Camera Body: Canon 1Dx Mk 3
Lens: Canon 70-200mm f2.8 Mk 3
Focal length:168mm
F-stop: f2.8
Shutter speed: 1/800

‘I was in Kamloops again for this one, although this trip was a fun trip we’d gone on in the early fall. Hailey is an amazing rider and a photographer herself. She’s been working on her body position and style on the bike in the last couple of years, and it really shows in her shots, which is why I picked this shot for the competition.'

'What I wanted to portray for the Women in AMB submission was women getting rad and having just as much style as the men. In terms of the fall colours in the photo, it was more of a right place right time situation than any forward planning from me.'

'When you go out and shoot with any rider it’s about playing to their strengths. There’s no use going out with a rider on a massive jump line if they’re not comfortable in that type of terrain, as they’re not going to be able to express themselves through their riding. I like that in this shot you can see Hailey’s confidence as she attacks the trail.’


Mark's travel photo was taken on the way down from a Mount Sproatt bikepacking trip.

Camera Body: Canon 1Dx Mk 3
Lens: Canon 14mm F2.8 Mk 2
Focal length: 14mm
F-stop: f7.1
ISO: 640
Shutter speed:1/800

‘For the Travel photo I wanted to show bikepackers travelling through the stunning sunrise environment. I wanted to convey the feeling they were experiencing of riding through this environment in this moment in time, and I want people to see what a great time they’re having.'

'This was one of the last photos I took before the competition closed, only a couple of days before in fact.
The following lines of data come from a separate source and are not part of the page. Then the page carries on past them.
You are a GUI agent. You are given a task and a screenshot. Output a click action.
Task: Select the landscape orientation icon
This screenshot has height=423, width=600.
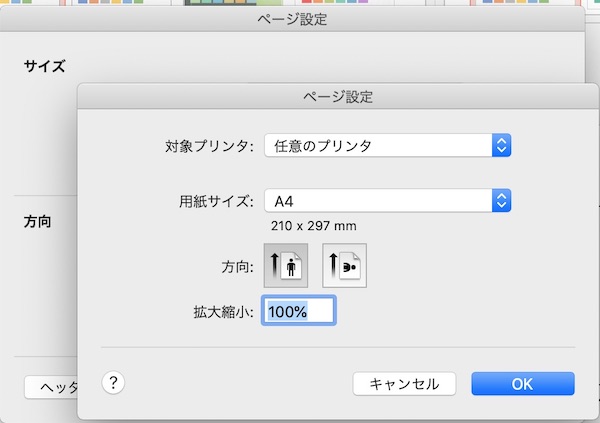[344, 265]
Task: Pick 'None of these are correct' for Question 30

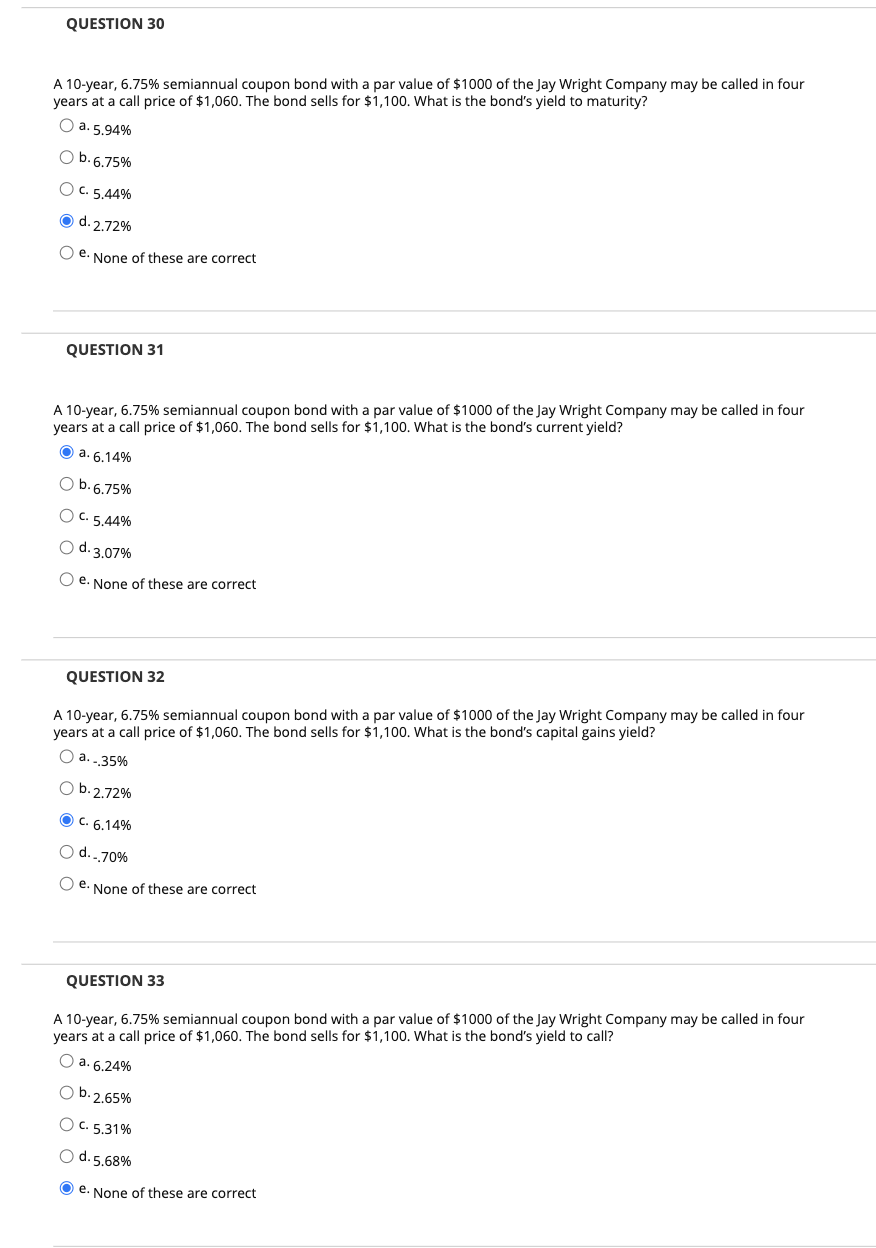Action: tap(66, 252)
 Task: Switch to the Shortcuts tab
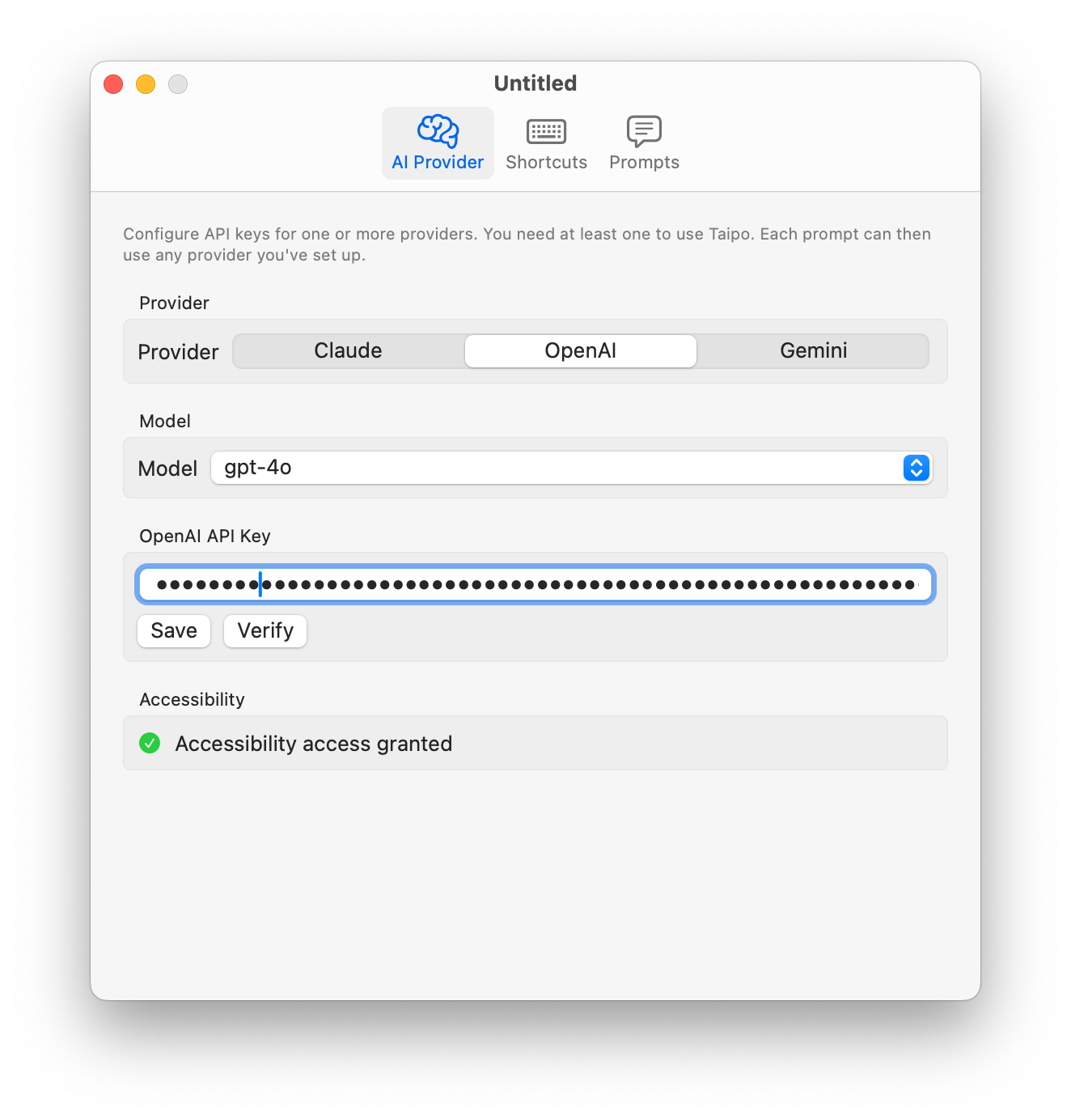[546, 144]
One of my friends was going up Mt Sproatt in Whistler, riding up in the evening and then back down in the morning, and I said I’d come along because I knew it would be a great shot for this competition. So, this shot was one where I specifically had the competition in mind.'

'Sometimes you’ve got the time to figure out the sun and the light and plan it, and sometimes you don’t, but for this shot I knew it was going to be good.’

Next Generation:

Mark's Next Generation shot is Jackson Goldstone keeping things stylish in Squamish.

Camera Body: Canon 1Dx Mk 3

Lens: Canon 70-200mm f2.8 Mk 3

Focal length: 70mm

F-stop: f2.8

ISO: 4000

Shutter speed: 1/640

‘I’ve been shooting with Jackson Goldstone for a number of years. It’s crazy to look back to photos I have of him five years ago, where he looks tiny compared to now. Nowadays he’s racing Junior World Cups, and he’s winning Junior World Champs!
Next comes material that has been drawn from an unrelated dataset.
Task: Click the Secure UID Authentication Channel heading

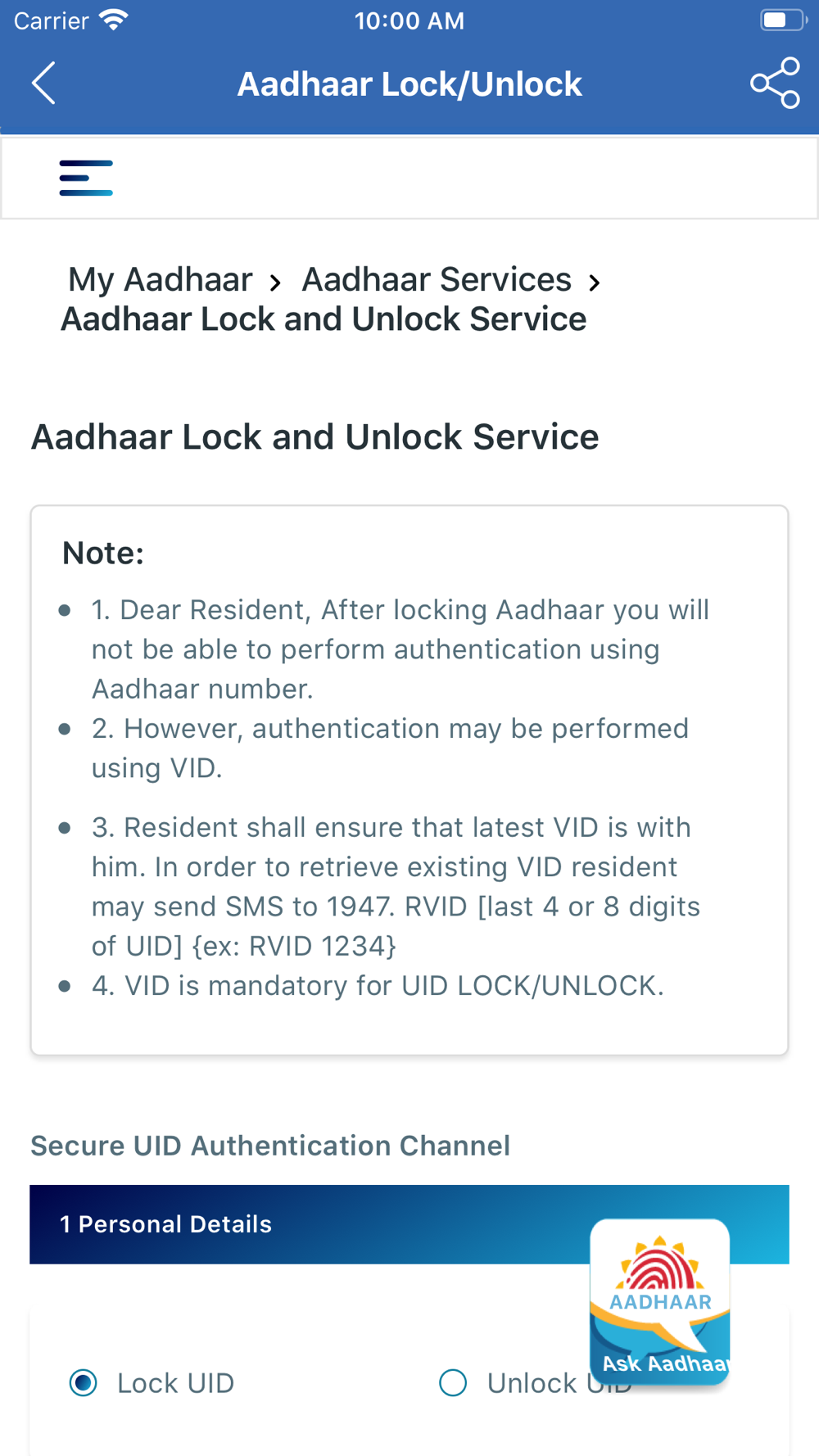Action: [x=270, y=1146]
'This shot was taken down in Squamish, about 40 minutes away from Whistler. For the whole winter Squamish didn’t get snow and we were able to ride, and the environment was some of the lushest green textures that I’ve seen.'

'A shoot for a mountain bike title came up and this was one of the shots from that shoot. I chose the portrait orientation to show off the lush landscape, the height of the trees, and give a sense of how big Jackson was going.'

'When the AMB Photo Awards came up I thought this was the ideal photo as he’s a next generation talent killing it now on the world stage, and this is a shot from his hometown where he’s honed his craft.’